Reproducibilidad y consistencia del producto
Uno de los mayores retos es garantizar que cada unidad producida cumpla con las especificaciones. En fabricación tradicional, la uniformidad se asegura durante las diferentes etapas del proceso. En 3DP, cada unidad se construye individualmente.
Esto obliga a redefinir el concepto de lote. La EMA sugiere que los fabricantes deben justificar cómo aseguran la consistencia entre unidades, incluso en escenarios de producción personalizada.

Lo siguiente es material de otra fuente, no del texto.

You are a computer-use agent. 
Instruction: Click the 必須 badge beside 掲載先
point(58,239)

Esto puede implicar el uso de controles en línea o inspección automatizada.
Control de calidad y liberación del producto
El control de calidad en productos fabricados mediante impresión 3D debe adaptarse a las características del proceso. La EMA reconoce que algunos ensayos tradicionales pueden no ser aplicables o suficientes.
Por ejemplo, la uniformidad de contenido puede requerir métodos alternativos, especialmente si la distribución del principio activo depende de la geometría interna del producto.

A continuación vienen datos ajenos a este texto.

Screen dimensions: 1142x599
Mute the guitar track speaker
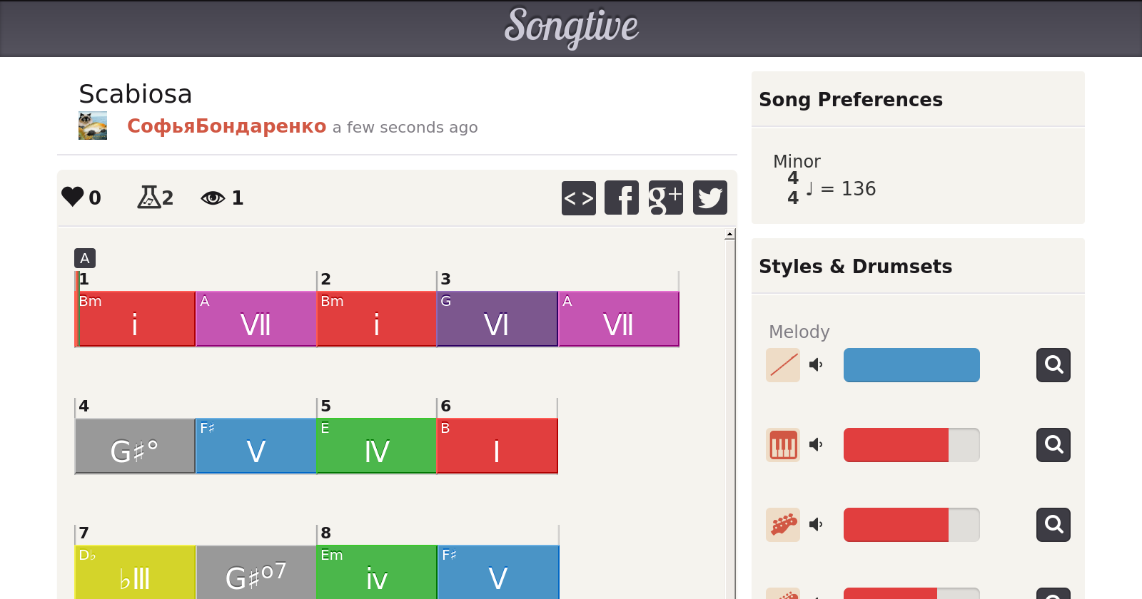(816, 525)
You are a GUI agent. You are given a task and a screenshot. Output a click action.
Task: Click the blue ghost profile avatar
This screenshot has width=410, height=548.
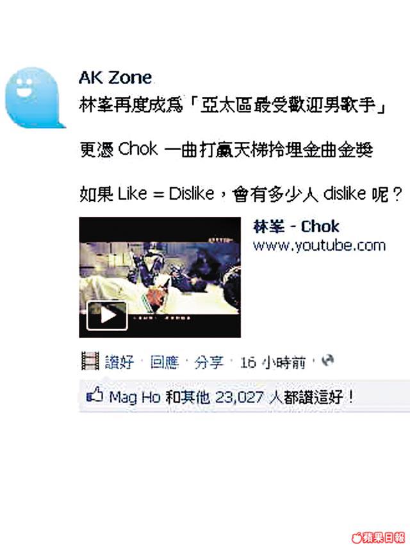tap(35, 98)
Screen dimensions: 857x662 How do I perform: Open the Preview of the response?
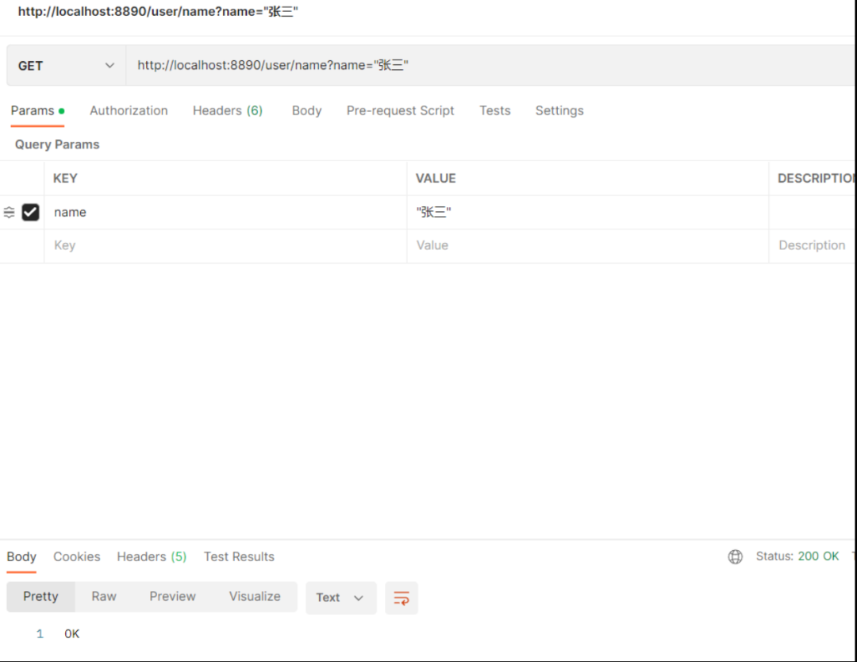pyautogui.click(x=172, y=596)
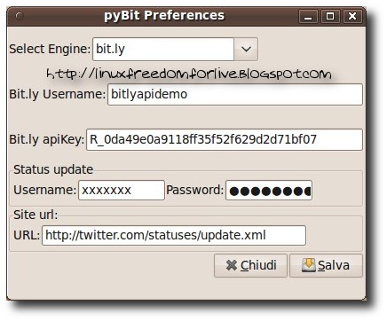Image resolution: width=387 pixels, height=321 pixels.
Task: Maximize the pyBit Preferences window
Action: coord(330,16)
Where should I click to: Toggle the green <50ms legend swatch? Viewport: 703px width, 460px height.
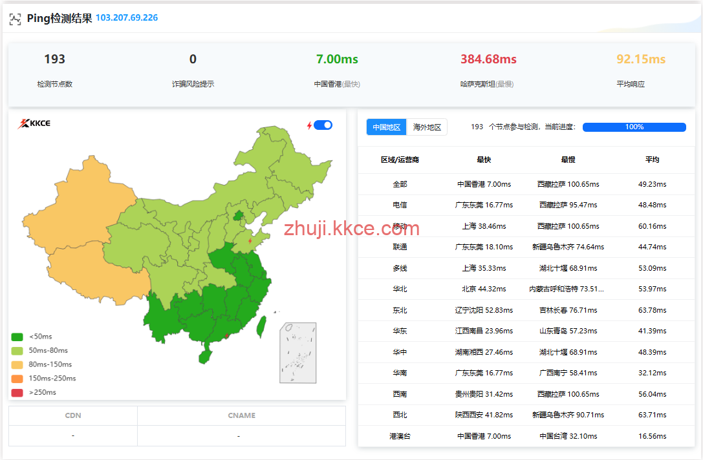tap(17, 337)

Asimismo, la liberación del producto podría basarse en datos de proceso en lugar de ensayos finales, siempre que exista una justificación científica sólida.
Enfoque basado en riesgo
La EMA enfatiza un enfoque basado en riesgo para definir las estrategias de control. Esto implica identificar los atributos críticos de calidad (CQAs) del producto, y establecer controles proporcionales a su impacto en la seguridad y eficacia del medicamento.
Además, se recomienda integrar herramientas de Quality Risk Management (ICH Q9) para evaluar las incertidumbres asociadas a la tecnología.
Implicaciones GMP y organización industrial
Desde la perspectiva GMP, la implementación de impresión 3D plantea desafíos organizativos. La descentralización de la fabricación, por ejemplo, puede requerir nuevos modelos de responsabilidad entre fabricantes, titulares de autorización y centros de producción.
La EMA señala que los principios GMP siguen siendo aplicables. Sin embargo, su interpretación debe adaptarse. Esto incluye aspectos como:
- Control de cambios en archivos digitales
- Cualificación de software
- Gestión de datos
- Formación del personal en tecnologías digitales
ASINFARMA y la impresión 3D en fabricación de medicamentos
La impresión 3D representa una oportunidad significativa para la industria farmacéutica, pero también exige una evolución en el enfoque regulatorio y técnico. La EMA ha dado un primer paso importante al clarificar sus expectativas, aunque todavía quedan áreas por desarrollar.
Para los fabricantes, el reto no es solo adoptar la tecnología, sino integrarla dentro de un sistema de calidad robusto. Esto requiere una combinación de conocimiento técnico, control digital y enfoque basado en riesgo.
En definitiva, la impresión 3D no sustituye a las GMP. Las redefine.